Anaconda is a good starting point for starting Python because it comes pre-installed with many packages for use in data science. It gives users the option to select which packages to integrate into their version of Python. Other distributions, such as ActiveState, also allow for this, but Anaconda is more specifically focused on data science. Let's begin!

To start, download the Anaconda program from their website hereIt provides options for download on Windows, Mac, and Linux. This tutorial i is based upon Windows.

While not strictly necessary, it is recommended to run the installer as an administrator. This is achieved by right clicking on the download and clicking the "Run as Administrator." This helps mitigate any permissions issues that could arise.

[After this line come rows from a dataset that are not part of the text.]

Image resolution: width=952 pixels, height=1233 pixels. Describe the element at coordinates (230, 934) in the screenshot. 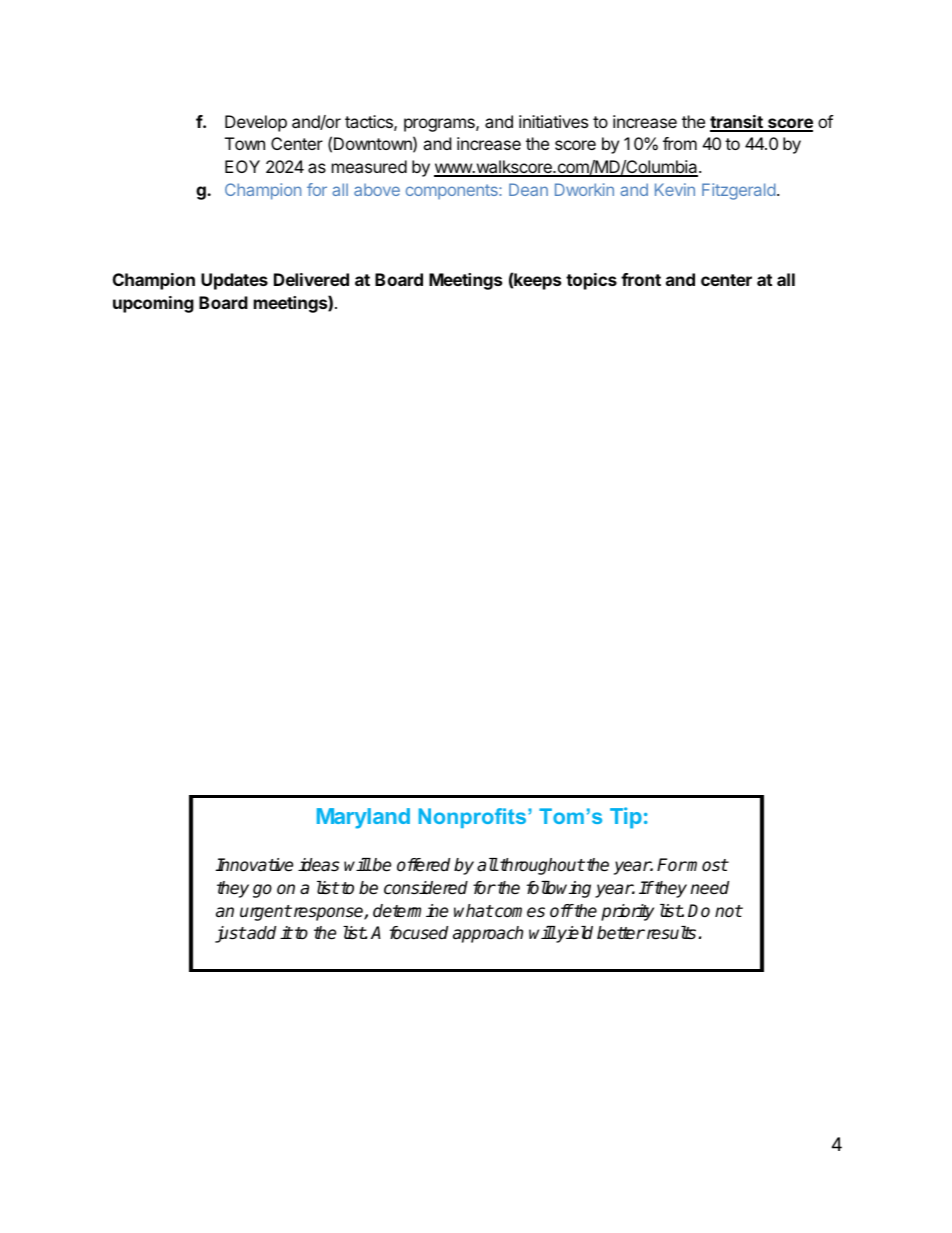

I see `just` at that location.
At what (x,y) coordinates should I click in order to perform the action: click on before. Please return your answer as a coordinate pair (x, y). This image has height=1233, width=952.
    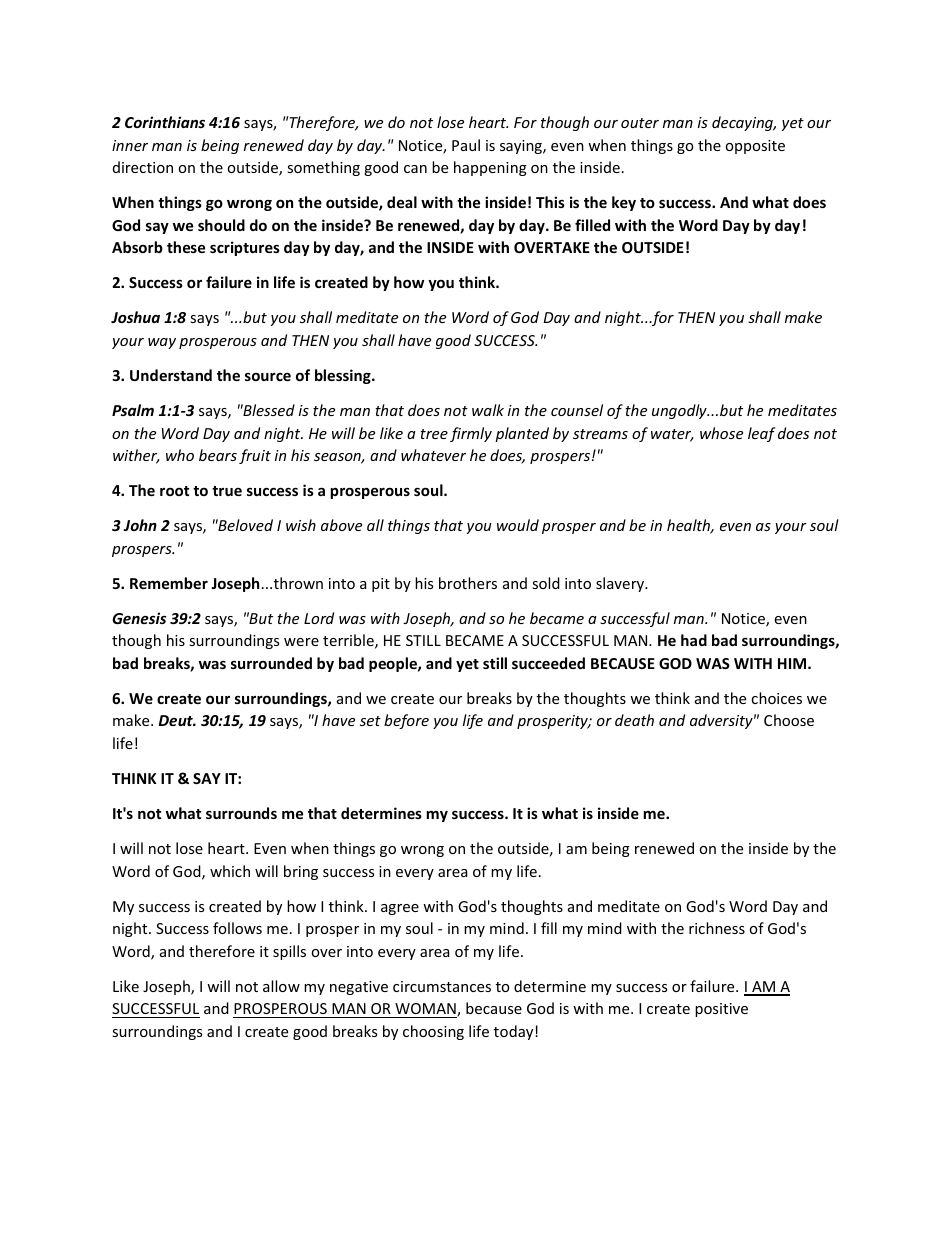
    Looking at the image, I should click on (406, 721).
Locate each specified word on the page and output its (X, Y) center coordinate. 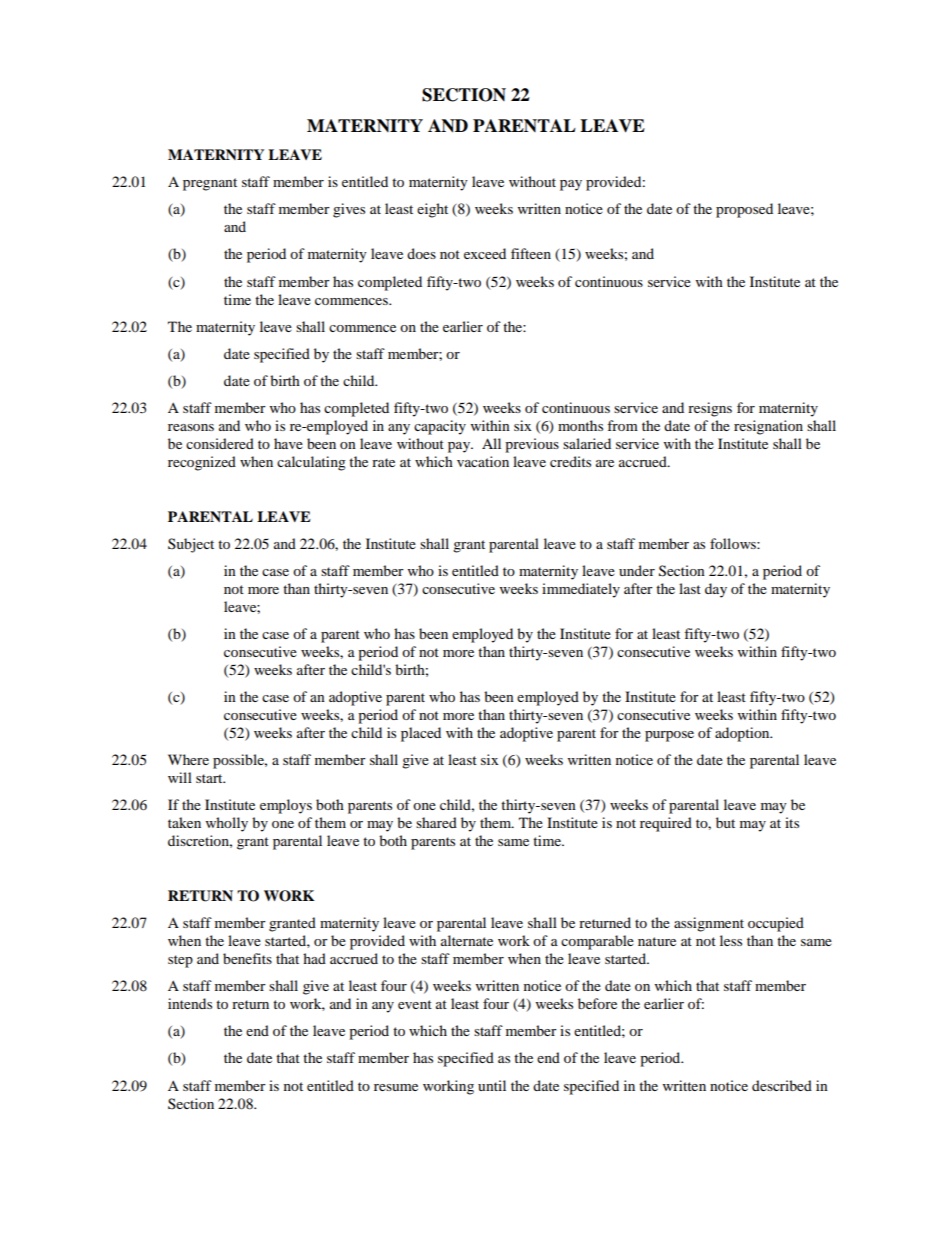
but (725, 822)
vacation (483, 461)
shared (436, 822)
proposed (744, 210)
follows (734, 543)
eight (432, 210)
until (492, 1085)
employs (286, 806)
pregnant (210, 184)
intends (190, 1003)
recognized (202, 463)
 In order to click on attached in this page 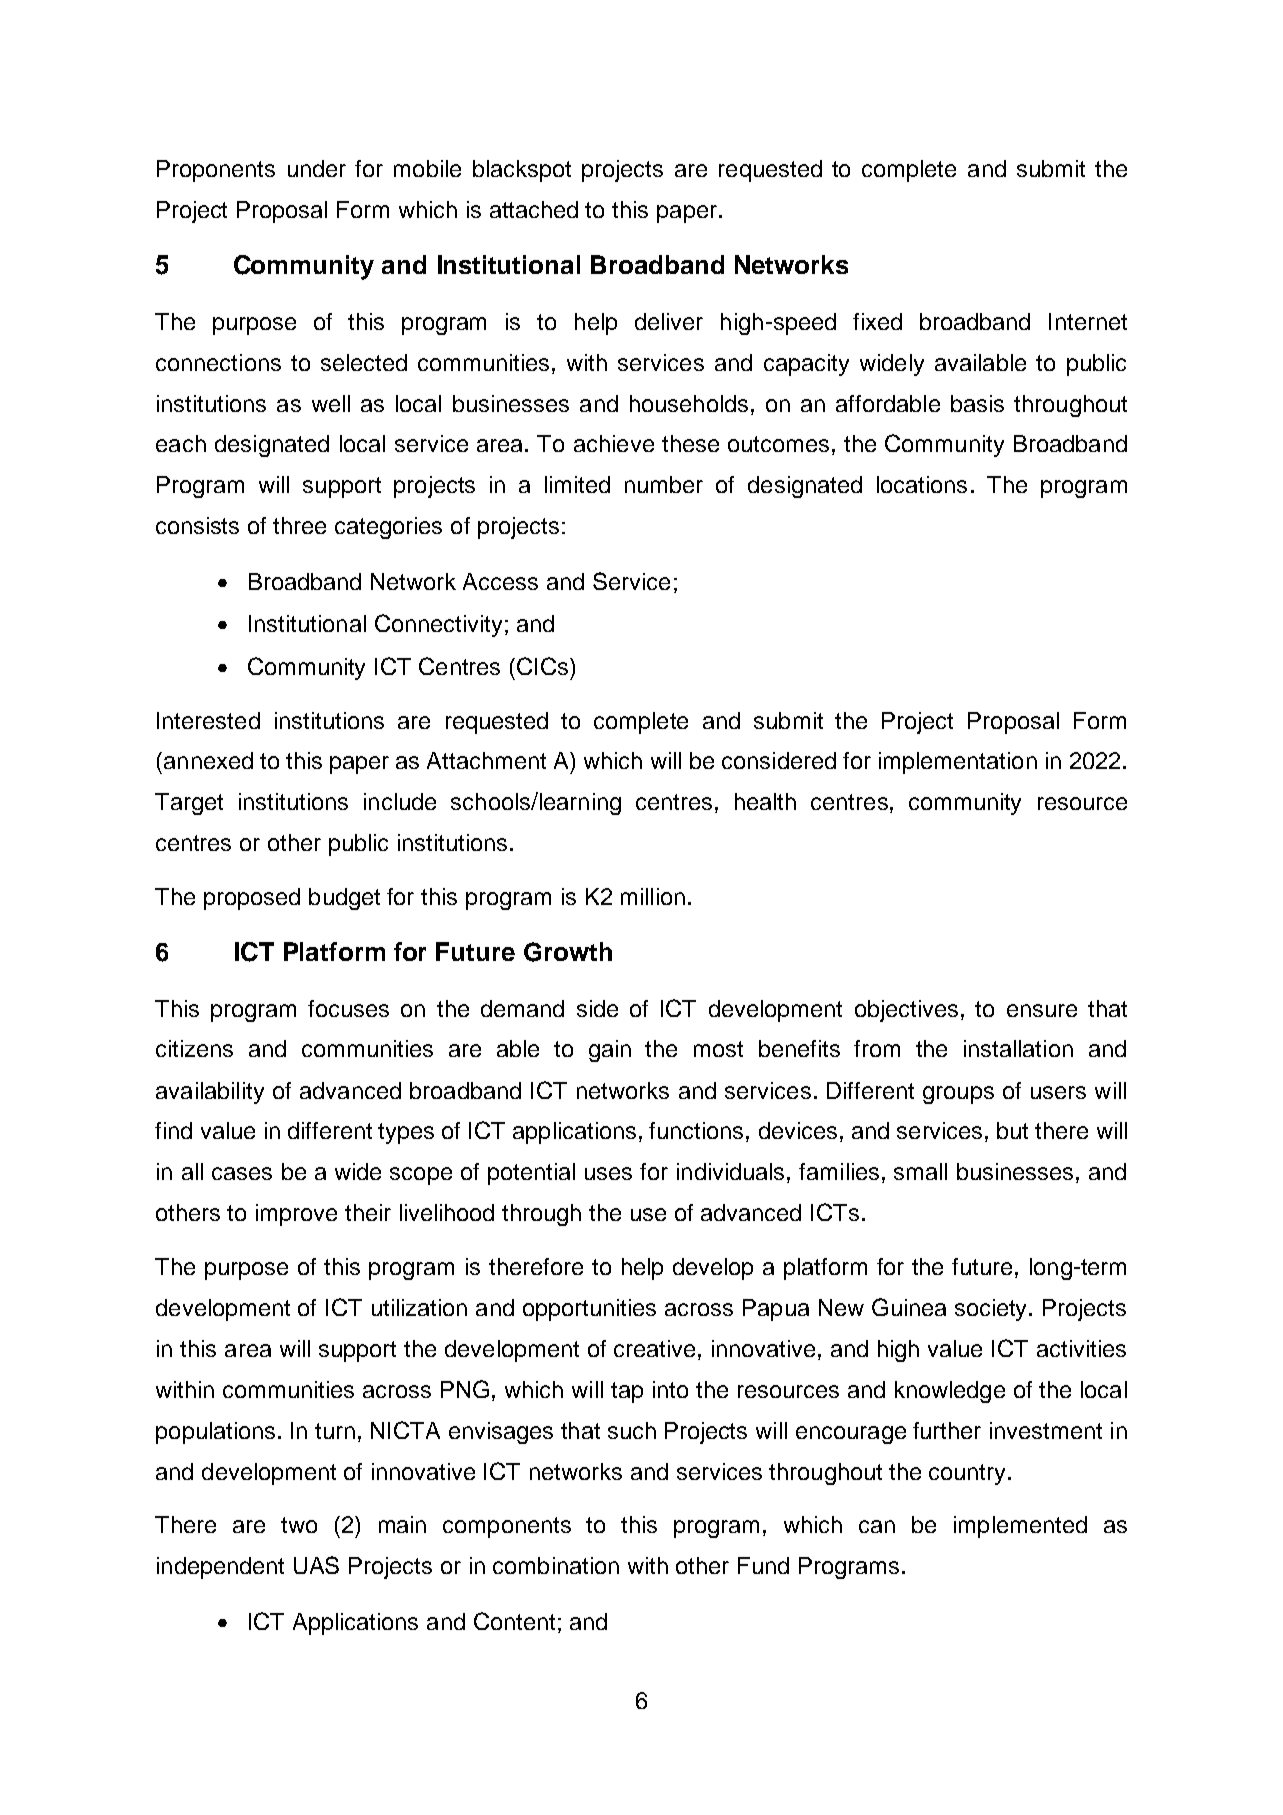, I will do `click(534, 209)`.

Proceed through the installation process, clicking "yes" when asked if the program can make changes to your computer. Upon installation, open the "Anaconda Prompt" program. This is a quick, basic way to test code, but we will only be using it to make sure Python is fully updated. When it opens, you should be greeted with a black screen with text in the upper left, like follows:

In this prompt, we are just going to run a single command. To quickly update Python, you can type this command exactly as it appears: conda update --all. This command will automatically install the latest version of Python with plenty of packages! From here, we are set to move onto the next part: installing PyCharm. While there are plenty of things you can do to customize Python, such as creating your own virtual environment (essentially, a customized instance of Python with user-chosen packages, this is not necessary for this tutorial since everything is included in our base Python instance). However, it would be good to test everything before we move on. 

Open the Anaconda Navigator (it might take a minute and will open multiple blank black screens - don't worry!), and navigate to the "Environments" tab on the left side. Click on the "play" button symbol next to "base (root)," and click the second box "Open with Python." This will open a familiar looking black box. Once it is open, we can type in print("Hello"). If the next line prints back just a simple "Hello" (without quotes), then Python is operating as expected!